Every time she does something new, not only does she grow, so do Connie and I. in the past few weeks we have started to do things. What I mean by that is actually go on family days out to museums, hikes, places to visit. Recently we went to the Beacon Museum at Whitehaven Harbour, and this week we went paddling in the lake at Buttermere. These experiences are for me once in a lifetime memories, like the first time she falls down in the water, the first time she shouts “duck” at an actual duck in the street, or the moment she says “daddy’s at work” when am leaving in the morning. Each time these moments are beyond anything I can explain in words, and are unparalleled in any other thing in my wife. Nothing is more rewarding.
Almost every single time we do something like this, I feel stronger. Like I’ve not actually lived before this. When Connie and I were just “Connie and I” hillwalking was our main event. In Aberdeen we drove hours to climb silly mountains, and afterwards felt like we’d accomplished something. Then, with Frank, every time he actually sat down on command I felt like we’d done something. But now, with Joni, every time she does something new it feels like this is the feeling I’ve been wanting for all my life, it seems. She gives me such enjoyment it is quite hard to properly explain.
The real surprise is just how difficult it all is but conversely how easy it all is too. This is strange quantum facet of parenting – it’s the hardest thing I’ve ever had to do, with no breaks and no quick fixes and no cheats, but conversely the thing that is the easiest to keep doing, because it’s the most rewarding, an instance endorphin feedback loop of the best positive feedback that rewards as it gets harder. Joni now runs about the house, meaning I need to make sure she is safe, but is making keeping the kitchen tidy imperative, and adds about thirty chores to the household list, but the result is running our, with her giggling and screaming in unbridled joy, as we play.
I remember telling a friend that I was looking forward to the moment we can play the best. As a kid I remember playing being the place where I made my own worlds and had the imagination to do anything with anything. I still do, you know, with my maps. Joni, Connie and I think, might be similar – she plays with her “babies”, two bug-based soft toys called Mr Ladybug (a ladybird) and Mrs Busy Bee (a bumble bee) (I swapped the genders for fun and an important lesson), her soft toy pal Zebra (prenamed by the book it came with, Connie and I have been far more inventive with the names of her toys), and a soft sock monkey called Sauchie (which might be the name that I am most proud of to be perfectly honest).
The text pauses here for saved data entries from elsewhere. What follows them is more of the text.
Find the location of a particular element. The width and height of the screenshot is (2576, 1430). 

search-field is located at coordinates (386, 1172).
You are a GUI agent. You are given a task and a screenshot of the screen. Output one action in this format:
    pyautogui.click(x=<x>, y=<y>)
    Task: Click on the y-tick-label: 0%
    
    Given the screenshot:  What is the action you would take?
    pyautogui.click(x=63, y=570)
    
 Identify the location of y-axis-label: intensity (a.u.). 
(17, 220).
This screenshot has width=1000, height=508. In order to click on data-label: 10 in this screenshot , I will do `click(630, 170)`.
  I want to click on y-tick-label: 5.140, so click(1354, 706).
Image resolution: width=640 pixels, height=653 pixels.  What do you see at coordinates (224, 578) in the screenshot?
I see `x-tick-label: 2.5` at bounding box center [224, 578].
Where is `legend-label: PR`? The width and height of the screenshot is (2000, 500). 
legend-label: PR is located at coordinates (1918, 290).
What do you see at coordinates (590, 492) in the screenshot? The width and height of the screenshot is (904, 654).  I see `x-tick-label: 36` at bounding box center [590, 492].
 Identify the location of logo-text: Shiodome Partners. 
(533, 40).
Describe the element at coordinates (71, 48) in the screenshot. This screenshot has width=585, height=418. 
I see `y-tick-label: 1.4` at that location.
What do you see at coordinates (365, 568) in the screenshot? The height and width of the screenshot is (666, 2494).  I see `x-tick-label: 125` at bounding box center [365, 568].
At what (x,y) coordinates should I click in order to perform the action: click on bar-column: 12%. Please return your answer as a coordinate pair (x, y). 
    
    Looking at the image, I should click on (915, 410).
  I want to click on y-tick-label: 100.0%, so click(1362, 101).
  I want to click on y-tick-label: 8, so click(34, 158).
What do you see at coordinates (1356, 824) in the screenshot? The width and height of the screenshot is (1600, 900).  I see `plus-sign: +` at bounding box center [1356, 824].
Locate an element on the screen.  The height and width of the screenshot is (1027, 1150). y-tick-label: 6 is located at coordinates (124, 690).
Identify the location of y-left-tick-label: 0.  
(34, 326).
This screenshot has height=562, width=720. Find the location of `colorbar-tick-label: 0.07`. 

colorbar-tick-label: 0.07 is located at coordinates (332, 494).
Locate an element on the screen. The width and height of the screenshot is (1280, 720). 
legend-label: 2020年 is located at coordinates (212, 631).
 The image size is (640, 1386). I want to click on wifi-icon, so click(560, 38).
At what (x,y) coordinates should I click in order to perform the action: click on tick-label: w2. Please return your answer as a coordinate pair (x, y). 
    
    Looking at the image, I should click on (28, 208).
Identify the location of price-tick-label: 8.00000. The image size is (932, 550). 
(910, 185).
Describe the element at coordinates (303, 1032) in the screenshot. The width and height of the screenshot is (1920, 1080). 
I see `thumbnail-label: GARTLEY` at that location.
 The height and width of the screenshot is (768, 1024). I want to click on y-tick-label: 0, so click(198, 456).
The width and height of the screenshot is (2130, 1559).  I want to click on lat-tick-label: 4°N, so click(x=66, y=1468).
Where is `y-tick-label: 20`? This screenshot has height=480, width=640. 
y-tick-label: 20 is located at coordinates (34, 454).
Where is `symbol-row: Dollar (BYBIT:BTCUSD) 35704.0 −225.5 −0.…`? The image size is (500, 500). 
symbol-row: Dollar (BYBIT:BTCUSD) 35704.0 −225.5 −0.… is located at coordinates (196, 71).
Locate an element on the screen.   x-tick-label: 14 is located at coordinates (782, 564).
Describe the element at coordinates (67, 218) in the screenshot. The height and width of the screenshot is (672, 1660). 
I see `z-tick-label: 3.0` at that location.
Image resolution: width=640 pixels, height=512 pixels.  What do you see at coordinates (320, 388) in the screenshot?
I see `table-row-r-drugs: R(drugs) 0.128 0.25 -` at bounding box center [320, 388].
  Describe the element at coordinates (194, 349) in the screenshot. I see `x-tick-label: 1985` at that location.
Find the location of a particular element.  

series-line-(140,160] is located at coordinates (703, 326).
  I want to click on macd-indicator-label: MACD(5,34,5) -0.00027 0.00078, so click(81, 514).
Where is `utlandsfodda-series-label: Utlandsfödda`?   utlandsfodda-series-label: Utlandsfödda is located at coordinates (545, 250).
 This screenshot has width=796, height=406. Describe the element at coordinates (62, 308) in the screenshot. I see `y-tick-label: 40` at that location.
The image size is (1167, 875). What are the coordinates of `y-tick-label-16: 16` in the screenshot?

These come to life in her hands, being put on slides, her rocking horse Maverick, and even into her toy car. Watching her play, and then playing with her, is one of the joys of parenthood.
All this long and lovely preamble has built to announcing that we are expecting our second in late October. After Joni was born, and Connie’s mom Dianna and I were back home sipping a regenerative red wine, beginning to make phone calls to Canada, I asked her “this feeling, this new parent feeling… does this happen with each child?” to which she replied “yes, every time”. Having had four children I believed her, and now I can’t wait to experience it all over again. As I said, the strangest thing is the harder it gets the easier it gets, and with Frank, Joni and no. 2, I can only imagine that the rewards will be even more wonderful.